TEXT PROVIDED
I would say that "measure them" means to make a persistent, macroscopic record of some property. So the act of measurement necessarily involves macro/micro distinction. Probabilities don't apply to microscopic properties; if an electron is in the state "spin-up in the z-direction", it doesn't really make sense to say that it has a probability of 50% of being spin-up in the x-direction. It only makes sense to say that a measurement of the spin in the x-direction will result in spin-up. So probabilities only apply to measurements, which are necessarily macroscopic events.

That to me is the measurement problem: How do probabilities arise for a macroscopic event, when the macroscopic event is (presumably) just made up of many, many microscopic events for which probability is not meaningful? You can say that it arises, as it does in classical statistical mechanics, from coarse-graining, but I don't think that's true. Coarse graining introduces probabilities through ignorance of the details of the actual state, but Bell's theorem shows that quantum probabilities cannot be interpreted as being due to ignorance (at least not without nonlocal or retrocausal influences).
 
  • #145
stevendaryl said:
the act of measurement necessarily involves macro/micro distinction.
But this is not a cut. ''macro = 10^10 or more atoms'' is fully sufficient for typical accuracies.

EXCERPTED RECORDS
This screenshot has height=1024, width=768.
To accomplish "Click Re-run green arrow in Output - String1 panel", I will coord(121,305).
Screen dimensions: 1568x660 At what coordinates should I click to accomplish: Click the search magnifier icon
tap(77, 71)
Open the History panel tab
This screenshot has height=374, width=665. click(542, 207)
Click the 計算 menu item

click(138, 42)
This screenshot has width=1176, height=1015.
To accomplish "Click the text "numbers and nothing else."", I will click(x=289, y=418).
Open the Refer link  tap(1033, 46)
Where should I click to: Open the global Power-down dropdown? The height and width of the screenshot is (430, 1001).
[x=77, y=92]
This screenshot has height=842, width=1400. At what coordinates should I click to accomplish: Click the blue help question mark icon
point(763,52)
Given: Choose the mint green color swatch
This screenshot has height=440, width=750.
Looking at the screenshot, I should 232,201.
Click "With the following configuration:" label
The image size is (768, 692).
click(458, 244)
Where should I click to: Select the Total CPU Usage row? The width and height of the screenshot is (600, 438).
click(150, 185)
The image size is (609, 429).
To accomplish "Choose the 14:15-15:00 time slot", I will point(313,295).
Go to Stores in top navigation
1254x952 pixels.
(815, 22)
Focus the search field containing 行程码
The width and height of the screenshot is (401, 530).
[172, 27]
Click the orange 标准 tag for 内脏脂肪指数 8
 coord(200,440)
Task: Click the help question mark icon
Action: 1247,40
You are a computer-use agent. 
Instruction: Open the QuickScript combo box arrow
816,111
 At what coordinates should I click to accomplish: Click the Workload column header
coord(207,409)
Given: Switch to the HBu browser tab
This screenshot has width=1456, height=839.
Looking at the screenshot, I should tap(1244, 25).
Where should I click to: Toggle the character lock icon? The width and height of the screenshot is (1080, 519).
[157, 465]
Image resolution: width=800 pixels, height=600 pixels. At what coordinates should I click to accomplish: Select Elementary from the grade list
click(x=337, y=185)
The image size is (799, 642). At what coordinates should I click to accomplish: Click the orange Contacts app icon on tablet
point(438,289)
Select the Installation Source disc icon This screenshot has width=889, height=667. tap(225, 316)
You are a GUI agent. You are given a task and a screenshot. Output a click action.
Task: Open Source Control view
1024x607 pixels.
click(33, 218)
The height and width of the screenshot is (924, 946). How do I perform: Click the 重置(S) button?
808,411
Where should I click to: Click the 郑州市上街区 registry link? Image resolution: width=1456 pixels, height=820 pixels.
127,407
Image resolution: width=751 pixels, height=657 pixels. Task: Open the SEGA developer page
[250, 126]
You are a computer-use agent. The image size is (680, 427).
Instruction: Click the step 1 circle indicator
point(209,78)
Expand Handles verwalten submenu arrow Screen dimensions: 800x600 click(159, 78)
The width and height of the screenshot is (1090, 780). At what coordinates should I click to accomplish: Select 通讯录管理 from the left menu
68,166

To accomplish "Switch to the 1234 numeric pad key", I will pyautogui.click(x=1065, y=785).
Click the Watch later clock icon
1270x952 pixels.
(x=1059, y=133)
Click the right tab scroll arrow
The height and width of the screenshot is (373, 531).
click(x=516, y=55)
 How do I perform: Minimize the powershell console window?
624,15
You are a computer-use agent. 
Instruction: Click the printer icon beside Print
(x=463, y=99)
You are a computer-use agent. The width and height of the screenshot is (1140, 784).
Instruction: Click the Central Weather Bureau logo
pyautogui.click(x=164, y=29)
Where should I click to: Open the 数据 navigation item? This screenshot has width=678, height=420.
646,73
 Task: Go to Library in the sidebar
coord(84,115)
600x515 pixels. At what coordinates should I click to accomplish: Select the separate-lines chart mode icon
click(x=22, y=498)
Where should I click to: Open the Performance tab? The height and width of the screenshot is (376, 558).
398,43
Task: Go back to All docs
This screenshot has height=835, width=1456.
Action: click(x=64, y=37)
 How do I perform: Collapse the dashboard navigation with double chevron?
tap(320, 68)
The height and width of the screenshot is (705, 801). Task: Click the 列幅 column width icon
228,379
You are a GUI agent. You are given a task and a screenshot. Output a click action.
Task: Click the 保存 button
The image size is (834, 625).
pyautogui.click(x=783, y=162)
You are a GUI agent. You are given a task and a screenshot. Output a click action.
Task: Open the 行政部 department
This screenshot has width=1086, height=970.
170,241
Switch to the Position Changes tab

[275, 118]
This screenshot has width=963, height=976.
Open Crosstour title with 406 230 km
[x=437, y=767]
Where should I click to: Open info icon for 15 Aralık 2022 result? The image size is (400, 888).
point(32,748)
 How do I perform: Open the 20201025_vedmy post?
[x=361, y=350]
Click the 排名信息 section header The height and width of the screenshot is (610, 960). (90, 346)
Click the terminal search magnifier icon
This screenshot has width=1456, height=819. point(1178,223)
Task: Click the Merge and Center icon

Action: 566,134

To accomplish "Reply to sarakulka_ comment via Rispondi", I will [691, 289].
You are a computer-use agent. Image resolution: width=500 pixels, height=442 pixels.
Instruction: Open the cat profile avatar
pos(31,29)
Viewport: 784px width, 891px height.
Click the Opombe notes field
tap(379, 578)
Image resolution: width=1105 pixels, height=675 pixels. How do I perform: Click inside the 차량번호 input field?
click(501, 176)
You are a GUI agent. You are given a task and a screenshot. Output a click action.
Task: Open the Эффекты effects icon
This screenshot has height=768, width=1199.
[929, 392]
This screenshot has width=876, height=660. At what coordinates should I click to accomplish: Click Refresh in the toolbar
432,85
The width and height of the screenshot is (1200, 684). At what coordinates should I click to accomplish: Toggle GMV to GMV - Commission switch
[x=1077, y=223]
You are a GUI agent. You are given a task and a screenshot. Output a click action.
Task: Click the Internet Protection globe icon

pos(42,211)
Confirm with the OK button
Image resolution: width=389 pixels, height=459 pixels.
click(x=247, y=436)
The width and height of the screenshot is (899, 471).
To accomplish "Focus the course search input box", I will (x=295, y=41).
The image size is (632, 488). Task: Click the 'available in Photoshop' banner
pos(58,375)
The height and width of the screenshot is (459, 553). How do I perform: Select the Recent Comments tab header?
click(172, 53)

WHAT TO WORK ON
a. Print the stretch of the quantum measurement passage from "That to me is" through "or retrocausal influences).".
b. Decide whether each statement agrees with the quantum measurement passage, answering yes or no and quoting the words of the passage that settle it: (i) coarse-graining brings in probabilities through ignorance of the details of the actual state; (ii) probabilities apply to microscopic properties; (iii) the reply counts as macro anything of 10^6 or more atoms.
The listing was taken from a separate source.

RESULTS BY TASK
a.
That to me is the measurement problem: How do probabilities arise for a macroscopic event, when the macroscopic event is (presumably) just made up of many, many microscopic events for which probability is not meaningful? You can say that it arises, as it does in classical statistical mechanics, from coarse-graining, but I don't think that's true. Coarse graining introduces probabilities through ignorance of the details of the actual state, but Bell's theorem shows that quantum probabilities cannot be interpreted as being due to ignorance (at least not without nonlocal or retrocausal influences).

b.
(i) Yes: "Coarse graining introduces probabilities through ignorance of the details of the actual state"
(ii) No: "Probabilities don't apply to microscopic properties"
(iii) No: "macro = 10^10 or more atoms"